• WHAT NEEDS TO BE DONE
Transcribe only the lines of the listing below from the one holding "Top Categories [button] (67, 1173)" through the one holding "Prywatność i warunki Google (464, 1249)", inclusive, without any change.

• SUPPLIED MATERIAL
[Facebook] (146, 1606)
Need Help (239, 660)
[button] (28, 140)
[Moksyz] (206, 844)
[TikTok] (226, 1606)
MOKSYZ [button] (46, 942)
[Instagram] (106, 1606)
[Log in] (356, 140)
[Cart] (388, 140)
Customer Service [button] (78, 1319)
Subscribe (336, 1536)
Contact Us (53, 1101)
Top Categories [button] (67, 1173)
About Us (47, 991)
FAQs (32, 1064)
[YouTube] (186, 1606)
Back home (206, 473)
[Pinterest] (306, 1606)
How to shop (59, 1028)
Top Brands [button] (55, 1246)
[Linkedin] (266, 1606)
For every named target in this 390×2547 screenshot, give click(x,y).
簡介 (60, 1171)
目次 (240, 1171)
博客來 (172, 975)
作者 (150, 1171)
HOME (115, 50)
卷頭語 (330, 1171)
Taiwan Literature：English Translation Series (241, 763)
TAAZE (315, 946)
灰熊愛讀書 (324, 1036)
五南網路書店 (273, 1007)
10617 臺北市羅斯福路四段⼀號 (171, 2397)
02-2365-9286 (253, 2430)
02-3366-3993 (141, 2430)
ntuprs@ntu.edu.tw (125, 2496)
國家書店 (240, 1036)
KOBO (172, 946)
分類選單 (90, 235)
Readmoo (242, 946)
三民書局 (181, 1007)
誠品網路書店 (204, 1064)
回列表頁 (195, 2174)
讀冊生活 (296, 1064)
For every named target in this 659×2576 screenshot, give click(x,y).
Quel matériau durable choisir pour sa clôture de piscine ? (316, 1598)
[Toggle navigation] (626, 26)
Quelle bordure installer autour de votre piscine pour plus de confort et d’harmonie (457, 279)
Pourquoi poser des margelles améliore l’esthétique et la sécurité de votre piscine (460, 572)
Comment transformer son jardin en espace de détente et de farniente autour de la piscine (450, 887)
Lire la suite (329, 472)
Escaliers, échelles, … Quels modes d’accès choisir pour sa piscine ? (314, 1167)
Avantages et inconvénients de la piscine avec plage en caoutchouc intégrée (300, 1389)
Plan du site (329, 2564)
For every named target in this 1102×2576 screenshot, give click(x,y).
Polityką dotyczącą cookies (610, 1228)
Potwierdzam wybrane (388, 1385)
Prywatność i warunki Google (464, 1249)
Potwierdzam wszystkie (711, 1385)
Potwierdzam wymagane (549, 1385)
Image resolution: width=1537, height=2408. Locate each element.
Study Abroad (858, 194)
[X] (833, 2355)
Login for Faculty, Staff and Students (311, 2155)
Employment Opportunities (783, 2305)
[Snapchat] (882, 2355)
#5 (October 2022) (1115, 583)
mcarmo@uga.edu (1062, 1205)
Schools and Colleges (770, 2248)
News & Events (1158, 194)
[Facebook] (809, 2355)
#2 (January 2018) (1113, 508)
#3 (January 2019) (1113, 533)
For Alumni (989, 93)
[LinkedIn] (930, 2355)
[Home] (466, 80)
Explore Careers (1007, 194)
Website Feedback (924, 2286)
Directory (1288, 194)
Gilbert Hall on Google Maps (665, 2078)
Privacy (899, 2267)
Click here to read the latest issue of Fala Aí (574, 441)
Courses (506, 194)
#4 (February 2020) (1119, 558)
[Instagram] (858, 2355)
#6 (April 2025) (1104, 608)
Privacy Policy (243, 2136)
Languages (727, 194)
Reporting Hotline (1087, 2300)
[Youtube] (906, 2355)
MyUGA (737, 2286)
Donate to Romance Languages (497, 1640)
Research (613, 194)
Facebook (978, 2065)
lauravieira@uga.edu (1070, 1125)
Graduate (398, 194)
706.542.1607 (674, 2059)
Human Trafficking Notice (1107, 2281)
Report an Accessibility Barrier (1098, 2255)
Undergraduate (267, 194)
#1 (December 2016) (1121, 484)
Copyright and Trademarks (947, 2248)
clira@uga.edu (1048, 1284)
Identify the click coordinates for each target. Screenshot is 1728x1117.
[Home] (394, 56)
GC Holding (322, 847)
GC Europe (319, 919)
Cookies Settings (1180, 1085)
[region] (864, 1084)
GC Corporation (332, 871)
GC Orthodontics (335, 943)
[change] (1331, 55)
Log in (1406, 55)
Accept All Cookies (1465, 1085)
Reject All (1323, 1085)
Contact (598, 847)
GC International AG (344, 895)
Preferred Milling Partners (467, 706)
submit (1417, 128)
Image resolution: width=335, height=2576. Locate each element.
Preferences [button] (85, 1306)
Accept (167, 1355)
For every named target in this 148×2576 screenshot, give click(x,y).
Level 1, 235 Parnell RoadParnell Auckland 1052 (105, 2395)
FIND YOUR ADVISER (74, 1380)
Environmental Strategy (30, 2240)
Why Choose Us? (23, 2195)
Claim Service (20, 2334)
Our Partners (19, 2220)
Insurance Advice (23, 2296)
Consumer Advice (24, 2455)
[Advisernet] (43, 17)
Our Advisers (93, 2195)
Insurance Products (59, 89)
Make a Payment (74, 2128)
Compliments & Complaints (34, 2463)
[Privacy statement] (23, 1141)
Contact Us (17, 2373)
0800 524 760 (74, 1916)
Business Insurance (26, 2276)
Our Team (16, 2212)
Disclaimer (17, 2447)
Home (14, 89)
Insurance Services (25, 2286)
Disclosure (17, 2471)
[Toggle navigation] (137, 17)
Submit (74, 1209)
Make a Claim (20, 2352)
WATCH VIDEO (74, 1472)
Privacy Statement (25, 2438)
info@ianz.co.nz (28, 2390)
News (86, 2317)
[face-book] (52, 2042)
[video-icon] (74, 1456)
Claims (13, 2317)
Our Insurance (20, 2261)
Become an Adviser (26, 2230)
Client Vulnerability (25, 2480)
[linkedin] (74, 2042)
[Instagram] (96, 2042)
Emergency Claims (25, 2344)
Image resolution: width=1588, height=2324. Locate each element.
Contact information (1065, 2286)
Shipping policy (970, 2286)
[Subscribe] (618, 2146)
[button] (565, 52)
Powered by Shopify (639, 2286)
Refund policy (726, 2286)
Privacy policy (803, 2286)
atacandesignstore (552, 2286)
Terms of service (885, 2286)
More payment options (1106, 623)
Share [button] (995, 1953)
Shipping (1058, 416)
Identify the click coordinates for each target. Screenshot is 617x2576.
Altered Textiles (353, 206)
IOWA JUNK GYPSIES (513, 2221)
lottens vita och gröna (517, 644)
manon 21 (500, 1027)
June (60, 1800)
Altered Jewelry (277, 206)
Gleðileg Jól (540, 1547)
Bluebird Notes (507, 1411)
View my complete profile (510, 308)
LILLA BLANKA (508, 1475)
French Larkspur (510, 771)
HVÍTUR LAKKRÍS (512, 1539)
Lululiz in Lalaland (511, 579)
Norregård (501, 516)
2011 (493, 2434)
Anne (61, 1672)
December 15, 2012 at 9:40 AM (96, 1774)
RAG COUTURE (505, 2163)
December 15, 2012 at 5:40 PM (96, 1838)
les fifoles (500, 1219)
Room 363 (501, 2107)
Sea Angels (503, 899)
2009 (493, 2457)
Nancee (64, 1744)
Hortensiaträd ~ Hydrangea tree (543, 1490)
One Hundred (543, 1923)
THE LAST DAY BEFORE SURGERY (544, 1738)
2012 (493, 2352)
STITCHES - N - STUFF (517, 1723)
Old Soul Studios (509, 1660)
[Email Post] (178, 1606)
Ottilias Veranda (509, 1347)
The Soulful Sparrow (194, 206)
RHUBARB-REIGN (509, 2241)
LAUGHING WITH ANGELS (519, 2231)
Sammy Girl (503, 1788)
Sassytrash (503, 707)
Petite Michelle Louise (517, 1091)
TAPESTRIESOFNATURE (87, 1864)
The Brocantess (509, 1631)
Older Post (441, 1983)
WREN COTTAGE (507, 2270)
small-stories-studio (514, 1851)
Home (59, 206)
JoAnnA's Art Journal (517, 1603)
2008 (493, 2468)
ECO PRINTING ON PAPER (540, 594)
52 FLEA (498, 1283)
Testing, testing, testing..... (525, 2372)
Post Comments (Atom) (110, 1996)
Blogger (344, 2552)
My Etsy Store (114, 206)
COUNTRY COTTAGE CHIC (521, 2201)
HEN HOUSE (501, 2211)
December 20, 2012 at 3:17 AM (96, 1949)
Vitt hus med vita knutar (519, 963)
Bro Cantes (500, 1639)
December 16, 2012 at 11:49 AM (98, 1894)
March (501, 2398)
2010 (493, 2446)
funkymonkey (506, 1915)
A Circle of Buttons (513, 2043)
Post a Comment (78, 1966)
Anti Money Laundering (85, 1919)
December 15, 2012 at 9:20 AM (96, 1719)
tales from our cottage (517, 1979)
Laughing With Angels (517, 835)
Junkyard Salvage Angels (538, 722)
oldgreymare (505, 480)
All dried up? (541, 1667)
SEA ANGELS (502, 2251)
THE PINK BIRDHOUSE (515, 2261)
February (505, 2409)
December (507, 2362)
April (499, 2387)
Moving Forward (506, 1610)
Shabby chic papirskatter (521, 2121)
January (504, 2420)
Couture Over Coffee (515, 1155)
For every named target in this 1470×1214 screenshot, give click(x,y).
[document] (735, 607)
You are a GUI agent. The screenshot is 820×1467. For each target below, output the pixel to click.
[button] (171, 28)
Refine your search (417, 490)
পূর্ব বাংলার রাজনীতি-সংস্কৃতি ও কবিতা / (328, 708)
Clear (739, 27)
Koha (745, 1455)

• FINAL ANSWER
Top Categories [button] (67, 1173)
About Us (47, 991)
FAQs (32, 1064)
[YouTube] (186, 1606)
Back home (206, 473)
[Pinterest] (306, 1606)
How to shop (59, 1028)
Top Brands [button] (55, 1246)
[Linkedin] (266, 1606)
For every named target in this 390×2547 screenshot, give click(x,y).
簡介 (60, 1171)
目次 (240, 1171)
博客來 (172, 975)
作者 (150, 1171)
HOME (115, 50)
卷頭語 (330, 1171)
Taiwan Literature：English Translation Series (241, 763)
TAAZE (315, 946)
灰熊愛讀書 (324, 1036)
五南網路書店 (273, 1007)
10617 臺北市羅斯福路四段⼀號 (171, 2397)
02-2365-9286 (253, 2430)
02-3366-3993 (141, 2430)
ntuprs@ntu.edu.tw (125, 2496)
國家書店 (240, 1036)
KOBO (172, 946)
分類選單 (90, 235)
Readmoo (242, 946)
三民書局 (181, 1007)
誠品網路書店 (204, 1064)
回列表頁 (195, 2174)
讀冊生活 (296, 1064)
For every named target in this 659×2576 screenshot, give click(x,y).
Quel matériau durable choisir pour sa clôture de piscine ? (316, 1598)
[Toggle navigation] (626, 26)
Quelle bordure installer autour de votre piscine pour plus de confort et d’harmonie (457, 279)
Pourquoi poser des margelles améliore l’esthétique et la sécurité de votre piscine (460, 572)
Comment transformer son jardin en espace de détente et de farniente autour de la piscine (450, 887)
Lire la suite (329, 472)
Escaliers, échelles, … Quels modes d’accès choisir pour sa piscine ? (314, 1167)
Avantages et inconvénients de la piscine avec plage en caoutchouc intégrée (300, 1389)
Plan du site (329, 2564)
For every named target in this 1102×2576 screenshot, give click(x,y).
Polityką dotyczącą cookies (610, 1228)
Potwierdzam wybrane (388, 1385)
Prywatność i warunki Google (464, 1249)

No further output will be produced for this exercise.